----- Fragmento para leer -----

La acogida entusiasta de sus últimos libros, Es tarde para el hombre, que desentraña sus angustias y revisa sus máscaras o Esos extraños prófugos de occidente donde recorre las lecciones de vida y muerte dejadas por Rimbaud, Whitman, Emily Dickinson, Lord Byron, Faulkner o Hölderlin, reafirman su capacidad de análisis con criterio universal y su lenguaje eficaz donde triunfa sin remedio la palabra. Ahí quedan sus textos como un ejemplo de verdadero pensamiento y poesía, la que por fortuna, en su tierra, viene siendo reconocida como lo hizo la Asamblea del Tolima al exaltarlo con la condecoración Martín Pomala.

En 1999 publicó Las auroras de sangre, en 2001, su ensayo Los nuevos centros de la esfera, en el año 2002, La decadencia de los dragones.

Su trabajo poético fue publicado en el año 2004 bajo el título Poesía 1974 – 2004. En este mismo año publica América Mestiza.

2005 sería un año de giro para William Ospina. Publica la primera novela de la trilogía que le siera prestigio internacional: Ursúa, seguida en el 2009 por El país de la canela, que le hace merecedor al premio Rómulo Gallegos de ese año, uno de los premios más prestigiosos del mundo y considerado el nobel latinoamericano. La tercer novela la serpiente sin ojos, está próxima a ser publicada.

----- Registros proporcionados -----

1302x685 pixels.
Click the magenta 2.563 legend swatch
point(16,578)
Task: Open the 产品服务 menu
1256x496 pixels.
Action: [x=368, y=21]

-----

• [Instrucciones]
• A. Según el fragmento sobre William Ospina, ¿qué premio le valió El país de la canela?
• B. Por favor, reescribe todos los registros reemplazando "pixels" por "píxeles" y sin cambiar nada más.

• [Respuestas en orden]
• A. El premio Rómulo Gallegos de 2009.

• B.
1302x685 píxeles.
Click the magenta 2.563 legend swatch
point(16,578)
Task: Open the 产品服务 menu
1256x496 píxeles.
Action: [x=368, y=21]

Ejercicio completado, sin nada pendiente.